The dollar cost is actually a pretty good indicator of the actual energy cost.
roger
 
  1  
Reply Mon 28 Jun, 2010 04:08 pm
@Cycloptichorn,
Okay, then, the costs of extraction, regulatory compliance, refining, and transport are not included in the pump cost. Exxon loses money on every sale, and makes up for it on volumn
Cycloptichorn
 
  1  
Reply Mon 28 Jun, 2010 04:09 pm
@DrewDad,
DrewDad wrote:

Cycloptichorn wrote:
When I say 'cost' of producing gasoline, I'm referring to the energy it takes to get it out from the Earth and into your gas tank, not the dollar cost of doing so.

The dollar cost is actually pretty good indicator of the actual energy cost.


That's subject to things like inflation, though. The actual cost in units of energy doesn't change even if the economic conditions do.

For example, it takes a certain number of BTUs to crack oil into it's components, and that number doesn't change no matter how much it costs to perform that operation - a factor which can vary quite a bit.

Cycloptichorn
Cycloptichorn
 
  1  
Reply Mon 28 Jun, 2010 04:09 pm
@roger,
roger wrote:

Okay, then, the costs of extraction, regulatory compliance, refining, and transport are not included in the pump cost. Exxon loses money on every sale, and makes up for it on volumn


The energy costs are still the same. I don't care what the dollar costs are.

Also, I didn't see where you accounted for the cost of the pollution created in there, both at the processing plant and as it is given off by the engine?

Cycloptichorn
dyslexia
 
  3  
Reply Mon 28 Jun, 2010 04:12 pm
@roger,
roger wrote:

Okay, then, the costs of extraction, regulatory compliance, refining, and transport are not included in the pump cost. Exxon loses money on every sale, and makes up for it on volumn
yeah, buy eggs in egypt for 3 cents, sell them in italy for 2 cents, the profits in the volume. (Catch 22)
0 Replies
 
roger
 
  1  
Reply Mon 28 Jun, 2010 04:23 pm
@Cycloptichorn,
True, I didn't account for the hidden costs of pollution. Have you accounted for the hidden costs of power generation?

Oh, I know. More windmills.
Cycloptichorn
 
  1  
Reply Mon 28 Jun, 2010 04:40 pm
@roger,
roger wrote:

True, I didn't account for the hidden costs of pollution. Have you accounted for the hidden costs of power generation?

Oh, I know. More windmills.


I specifically stated that we should be building Nuke plants above, did you miss that somehow?

But, since you are trying to be a little bit of a jerk about it, why not use Natural Gas? NG power generation facilities are far less polluting than coal. And certainly less than gasoline.

http://web.mit.edu/mitei/research/studies/naturalgas.html

We have massive amounts of it, it's easy to work with.
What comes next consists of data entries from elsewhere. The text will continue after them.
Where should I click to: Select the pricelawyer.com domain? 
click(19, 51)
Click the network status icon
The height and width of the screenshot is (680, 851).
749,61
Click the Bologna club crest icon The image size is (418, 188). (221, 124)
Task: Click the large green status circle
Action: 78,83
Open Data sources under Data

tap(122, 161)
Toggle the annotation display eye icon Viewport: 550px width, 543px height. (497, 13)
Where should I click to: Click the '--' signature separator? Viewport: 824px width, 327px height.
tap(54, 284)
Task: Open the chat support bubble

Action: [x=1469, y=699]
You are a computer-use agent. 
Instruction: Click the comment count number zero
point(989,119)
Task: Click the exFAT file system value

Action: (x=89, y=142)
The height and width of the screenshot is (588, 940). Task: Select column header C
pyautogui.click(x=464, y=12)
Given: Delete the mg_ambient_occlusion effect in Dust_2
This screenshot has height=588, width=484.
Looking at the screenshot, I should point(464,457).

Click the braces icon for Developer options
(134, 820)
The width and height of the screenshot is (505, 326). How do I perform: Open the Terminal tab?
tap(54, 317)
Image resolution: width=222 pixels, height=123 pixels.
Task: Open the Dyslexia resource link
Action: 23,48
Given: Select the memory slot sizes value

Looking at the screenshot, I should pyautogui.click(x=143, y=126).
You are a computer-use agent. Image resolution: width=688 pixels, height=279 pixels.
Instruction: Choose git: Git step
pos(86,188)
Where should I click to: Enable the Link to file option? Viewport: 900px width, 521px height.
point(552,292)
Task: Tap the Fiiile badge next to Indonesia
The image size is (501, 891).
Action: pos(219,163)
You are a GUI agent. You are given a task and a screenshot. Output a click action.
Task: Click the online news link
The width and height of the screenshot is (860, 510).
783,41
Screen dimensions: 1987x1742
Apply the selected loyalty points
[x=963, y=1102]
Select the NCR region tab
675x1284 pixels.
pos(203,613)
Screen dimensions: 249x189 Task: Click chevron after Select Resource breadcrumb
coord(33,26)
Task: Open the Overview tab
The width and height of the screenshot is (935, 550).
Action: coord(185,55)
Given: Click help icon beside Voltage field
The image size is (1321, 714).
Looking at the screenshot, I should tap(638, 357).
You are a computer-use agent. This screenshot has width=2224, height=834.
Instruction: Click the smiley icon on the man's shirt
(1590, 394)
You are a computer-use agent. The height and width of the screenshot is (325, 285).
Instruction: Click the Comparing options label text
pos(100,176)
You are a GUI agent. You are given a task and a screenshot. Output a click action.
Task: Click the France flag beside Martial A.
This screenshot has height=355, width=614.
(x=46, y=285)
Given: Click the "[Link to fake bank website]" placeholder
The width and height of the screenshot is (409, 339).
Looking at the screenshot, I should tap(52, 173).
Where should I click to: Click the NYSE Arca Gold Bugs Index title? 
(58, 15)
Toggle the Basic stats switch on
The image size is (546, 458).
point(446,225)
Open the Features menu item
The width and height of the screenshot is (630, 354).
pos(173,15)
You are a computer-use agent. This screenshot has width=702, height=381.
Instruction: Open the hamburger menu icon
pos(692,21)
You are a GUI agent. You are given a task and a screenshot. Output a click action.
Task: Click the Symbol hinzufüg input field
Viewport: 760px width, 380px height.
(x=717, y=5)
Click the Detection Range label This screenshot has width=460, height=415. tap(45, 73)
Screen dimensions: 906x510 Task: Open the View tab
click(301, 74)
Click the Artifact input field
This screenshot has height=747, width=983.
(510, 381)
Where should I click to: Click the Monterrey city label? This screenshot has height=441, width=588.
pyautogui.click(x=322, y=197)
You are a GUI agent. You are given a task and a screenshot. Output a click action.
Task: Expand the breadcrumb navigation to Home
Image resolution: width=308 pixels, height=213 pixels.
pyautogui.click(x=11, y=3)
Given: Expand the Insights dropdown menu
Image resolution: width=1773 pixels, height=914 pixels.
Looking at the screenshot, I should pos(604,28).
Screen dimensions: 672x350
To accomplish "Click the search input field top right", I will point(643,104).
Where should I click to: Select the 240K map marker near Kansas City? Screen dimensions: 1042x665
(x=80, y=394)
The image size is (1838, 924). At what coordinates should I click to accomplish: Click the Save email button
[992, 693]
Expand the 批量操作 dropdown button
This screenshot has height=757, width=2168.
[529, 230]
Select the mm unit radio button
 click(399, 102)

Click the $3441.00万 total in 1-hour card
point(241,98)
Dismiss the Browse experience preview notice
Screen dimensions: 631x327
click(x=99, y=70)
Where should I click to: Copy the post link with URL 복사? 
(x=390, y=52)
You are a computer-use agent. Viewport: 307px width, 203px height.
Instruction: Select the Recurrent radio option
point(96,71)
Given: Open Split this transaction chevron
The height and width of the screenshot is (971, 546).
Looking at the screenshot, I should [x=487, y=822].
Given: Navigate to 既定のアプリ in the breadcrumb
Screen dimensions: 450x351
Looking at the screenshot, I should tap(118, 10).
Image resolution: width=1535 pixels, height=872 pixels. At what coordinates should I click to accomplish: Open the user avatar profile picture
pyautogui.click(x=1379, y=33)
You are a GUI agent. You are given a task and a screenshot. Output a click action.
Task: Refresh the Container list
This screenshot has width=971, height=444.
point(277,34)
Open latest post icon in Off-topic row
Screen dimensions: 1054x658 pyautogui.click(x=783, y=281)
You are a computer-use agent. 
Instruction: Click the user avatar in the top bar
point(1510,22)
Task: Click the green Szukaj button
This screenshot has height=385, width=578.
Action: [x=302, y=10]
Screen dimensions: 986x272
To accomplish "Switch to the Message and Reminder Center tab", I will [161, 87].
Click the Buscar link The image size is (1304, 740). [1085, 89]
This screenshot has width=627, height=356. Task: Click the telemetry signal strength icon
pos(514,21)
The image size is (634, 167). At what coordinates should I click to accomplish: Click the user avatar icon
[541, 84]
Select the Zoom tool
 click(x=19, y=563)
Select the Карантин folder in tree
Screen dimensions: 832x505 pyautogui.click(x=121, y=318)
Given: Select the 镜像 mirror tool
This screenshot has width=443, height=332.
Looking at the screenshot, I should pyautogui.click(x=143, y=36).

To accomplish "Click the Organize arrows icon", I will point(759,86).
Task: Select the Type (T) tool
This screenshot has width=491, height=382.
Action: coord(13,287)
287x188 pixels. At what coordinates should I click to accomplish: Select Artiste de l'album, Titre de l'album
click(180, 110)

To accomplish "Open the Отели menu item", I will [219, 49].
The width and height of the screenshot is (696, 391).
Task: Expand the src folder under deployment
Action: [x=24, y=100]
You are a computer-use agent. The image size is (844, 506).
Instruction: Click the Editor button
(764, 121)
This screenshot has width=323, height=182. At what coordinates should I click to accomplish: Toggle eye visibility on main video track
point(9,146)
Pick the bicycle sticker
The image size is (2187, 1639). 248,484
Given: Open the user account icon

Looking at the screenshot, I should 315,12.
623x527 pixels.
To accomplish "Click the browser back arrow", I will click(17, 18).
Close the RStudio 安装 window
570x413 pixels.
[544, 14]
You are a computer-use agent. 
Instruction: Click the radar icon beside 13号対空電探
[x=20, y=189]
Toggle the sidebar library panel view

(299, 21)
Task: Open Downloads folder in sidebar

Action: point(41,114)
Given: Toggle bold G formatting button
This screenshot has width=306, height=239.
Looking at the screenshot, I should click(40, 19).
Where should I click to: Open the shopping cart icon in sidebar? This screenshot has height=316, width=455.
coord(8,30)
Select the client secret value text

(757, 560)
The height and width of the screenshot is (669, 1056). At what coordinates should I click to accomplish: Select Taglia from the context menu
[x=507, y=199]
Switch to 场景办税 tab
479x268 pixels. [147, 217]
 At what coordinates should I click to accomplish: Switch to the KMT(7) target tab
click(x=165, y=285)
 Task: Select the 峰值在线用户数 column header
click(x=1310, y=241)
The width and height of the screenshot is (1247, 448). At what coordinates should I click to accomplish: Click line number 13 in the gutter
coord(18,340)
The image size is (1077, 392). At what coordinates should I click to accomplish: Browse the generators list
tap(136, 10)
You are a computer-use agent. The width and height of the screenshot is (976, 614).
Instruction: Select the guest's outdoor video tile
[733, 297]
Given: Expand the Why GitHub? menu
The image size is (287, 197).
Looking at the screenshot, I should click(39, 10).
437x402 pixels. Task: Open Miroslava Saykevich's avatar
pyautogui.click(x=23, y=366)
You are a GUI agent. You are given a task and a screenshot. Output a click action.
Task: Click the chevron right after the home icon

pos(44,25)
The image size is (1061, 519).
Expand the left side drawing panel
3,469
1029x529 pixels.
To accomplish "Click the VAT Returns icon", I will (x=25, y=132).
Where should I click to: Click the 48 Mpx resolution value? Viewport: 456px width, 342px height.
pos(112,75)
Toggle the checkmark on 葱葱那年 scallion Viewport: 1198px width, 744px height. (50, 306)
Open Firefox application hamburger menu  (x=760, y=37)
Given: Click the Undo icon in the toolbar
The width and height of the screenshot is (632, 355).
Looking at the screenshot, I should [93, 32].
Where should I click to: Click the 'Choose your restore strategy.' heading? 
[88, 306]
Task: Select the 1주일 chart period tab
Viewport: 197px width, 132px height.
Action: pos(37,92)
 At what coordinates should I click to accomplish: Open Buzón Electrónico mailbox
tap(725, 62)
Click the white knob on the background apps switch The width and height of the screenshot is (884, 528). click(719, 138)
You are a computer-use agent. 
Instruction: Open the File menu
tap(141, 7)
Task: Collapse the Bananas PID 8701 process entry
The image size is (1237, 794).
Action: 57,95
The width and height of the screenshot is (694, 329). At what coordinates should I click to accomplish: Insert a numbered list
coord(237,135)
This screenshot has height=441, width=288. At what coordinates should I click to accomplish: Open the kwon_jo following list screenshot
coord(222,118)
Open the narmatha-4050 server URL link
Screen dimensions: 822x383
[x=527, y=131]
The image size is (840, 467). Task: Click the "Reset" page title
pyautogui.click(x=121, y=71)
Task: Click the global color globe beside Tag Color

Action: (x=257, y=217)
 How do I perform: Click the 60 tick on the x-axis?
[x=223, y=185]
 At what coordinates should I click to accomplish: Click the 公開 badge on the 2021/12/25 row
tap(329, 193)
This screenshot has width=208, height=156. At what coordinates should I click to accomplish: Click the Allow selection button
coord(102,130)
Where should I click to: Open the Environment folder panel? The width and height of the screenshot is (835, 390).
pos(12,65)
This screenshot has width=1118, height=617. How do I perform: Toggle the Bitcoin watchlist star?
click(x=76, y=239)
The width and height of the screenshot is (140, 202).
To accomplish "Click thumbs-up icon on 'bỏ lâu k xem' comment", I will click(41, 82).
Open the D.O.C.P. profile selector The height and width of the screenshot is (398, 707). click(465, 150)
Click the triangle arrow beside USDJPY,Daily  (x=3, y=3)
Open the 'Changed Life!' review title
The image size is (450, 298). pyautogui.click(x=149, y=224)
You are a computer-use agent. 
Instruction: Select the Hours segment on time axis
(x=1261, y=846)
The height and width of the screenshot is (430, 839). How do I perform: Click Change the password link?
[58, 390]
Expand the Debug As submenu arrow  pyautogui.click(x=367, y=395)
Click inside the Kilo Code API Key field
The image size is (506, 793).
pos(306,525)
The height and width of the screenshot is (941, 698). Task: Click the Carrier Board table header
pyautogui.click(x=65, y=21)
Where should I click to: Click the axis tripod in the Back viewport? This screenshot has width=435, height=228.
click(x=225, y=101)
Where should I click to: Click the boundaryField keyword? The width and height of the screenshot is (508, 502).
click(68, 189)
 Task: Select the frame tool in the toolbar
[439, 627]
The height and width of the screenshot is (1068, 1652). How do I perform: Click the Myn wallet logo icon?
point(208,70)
And electricity produced by this method runs your car just like anything else.

Cycloptichorn
DrewDad
 
  1  
Reply Mon 28 Jun, 2010 05:11 pm
@Cycloptichorn,
Cycloptichorn wrote:
That's subject to things like inflation, though.

But we're comparing costs at a certain point in time, so inflation doesn't enter into it.

Meanwhile, efficiencies do enter into it. Get a cheaper form of electricity and the relative cost goes down. Get a cheaper battery and the relative cost goes down.
0 Replies
 
roger
 
  1  
Reply Mon 28 Jun, 2010 05:27 pm
@Cycloptichorn,
Pointing out your omissions is being a jerk, jerk?